Читать книгу Neurobiology For Dummies - Frank Amthor - Страница 23

Nervous systems are complex and hard to study. The human brain has been estimated to contain about 100 billion cells (a recent estimate that used a novel method of counting neural nuclei in emulsified brains produced a figure of 86 billion). All these neurons likely have from 100 trillion to a quadrillion synapses between them. This presents the challenges that we don’t know how single cells work, really, and we don’t know or cannot even count all the connections between them. So, where do we start?

People often wonder why scientists study the nervous systems of flies, worms, and squids. The reason is that these systems often have advantages in that the cells are fewer, bigger, or more amenable to genetic manipulation. Hodgkin and Huxley won the Nobel Prize for deducing the ionic basis of the action potential in the squid giant axon, which is almost a millimeter in diameter and can be handled and impaled with microelectrodes. It is also possible to squeeze out its internal contents and replace them with a specified salt solution by which it could be determined which ions flow which way through the membrane during electrical activity.

Many invertebrates such as worms and insects have less than a few thousand neurons that are more or less the same from animal to animal. Individual neurons in specific places are even numbered and named in some species.

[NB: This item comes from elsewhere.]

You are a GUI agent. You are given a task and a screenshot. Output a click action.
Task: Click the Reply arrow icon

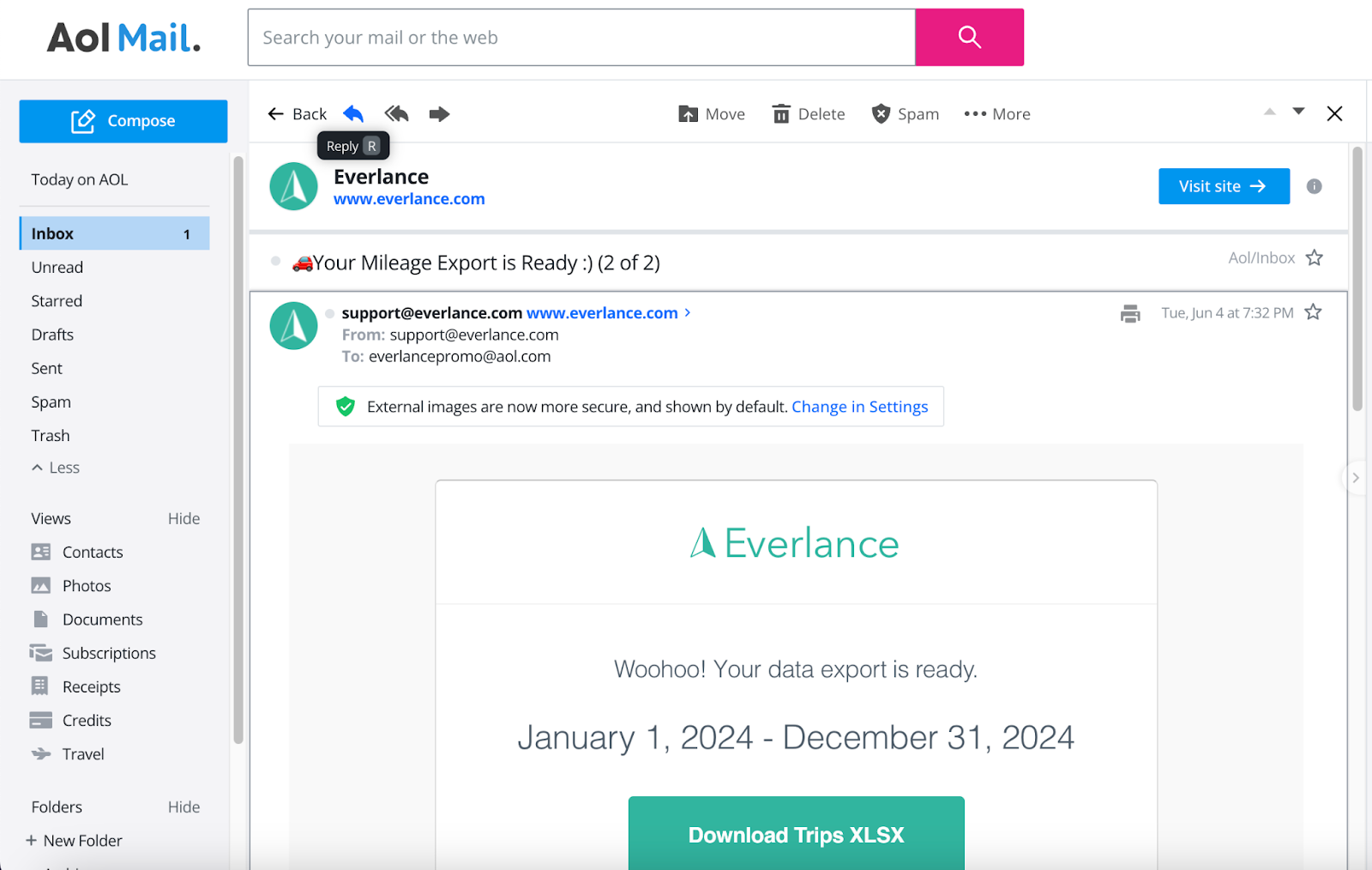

This vastly simplifies the problem of working out a complete neural circuit, including which neurotransmitters are used by which neurons to activate other neurons, and how all the electrical activity is integrated.

Recent progress has been made in making model systems from mammals, using either brain slices or neural tissue cultures that can be mounted on a microscope and recorded and stimulated under well-controlled conditions.